**ABOUT THIS EXERCISE:**
Begin at the line that contains "Yannick De Serre (120, 889)" and repeat every line from there to the end of the records below, inclusive, without adding any other line.

### DATA LISTING ###

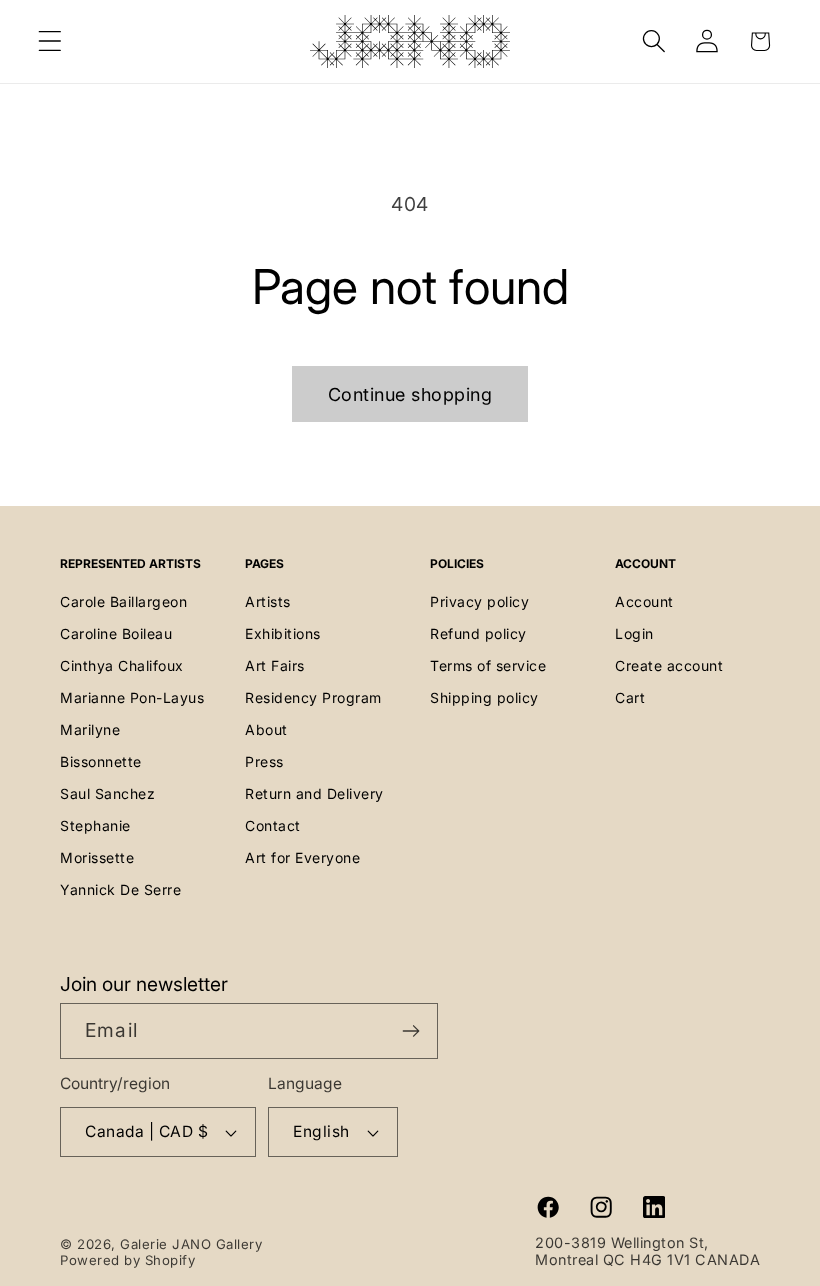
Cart (630, 697)
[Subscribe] (410, 1031)
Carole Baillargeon (123, 601)
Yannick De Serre (120, 889)
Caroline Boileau (116, 633)
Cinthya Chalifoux (122, 665)
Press (264, 761)
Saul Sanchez (107, 793)
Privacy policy (479, 601)
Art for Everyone (302, 857)
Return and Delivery (314, 793)
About (266, 729)
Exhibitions (283, 633)
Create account (669, 665)
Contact (273, 825)
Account (644, 601)
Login (634, 633)
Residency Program (313, 697)
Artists (268, 601)
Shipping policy (484, 697)
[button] (50, 41)
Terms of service (488, 665)
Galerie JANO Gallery (191, 1244)
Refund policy (478, 633)
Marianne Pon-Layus (132, 697)
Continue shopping (410, 394)
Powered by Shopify (127, 1260)
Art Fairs (275, 665)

###

**ANSWER SECTION:**
Yannick De Serre (120, 889)
Caroline Boileau (116, 633)
Cinthya Chalifoux (122, 665)
Press (264, 761)
Saul Sanchez (107, 793)
Privacy policy (479, 601)
Art for Everyone (302, 857)
Return and Delivery (314, 793)
About (266, 729)
Exhibitions (283, 633)
Create account (669, 665)
Contact (273, 825)
Account (644, 601)
Login (634, 633)
Residency Program (313, 697)
Artists (268, 601)
Shipping policy (484, 697)
[button] (50, 41)
Terms of service (488, 665)
Galerie JANO Gallery (191, 1244)
Refund policy (478, 633)
Marianne Pon-Layus (132, 697)
Continue shopping (410, 394)
Powered by Shopify (127, 1260)
Art Fairs (275, 665)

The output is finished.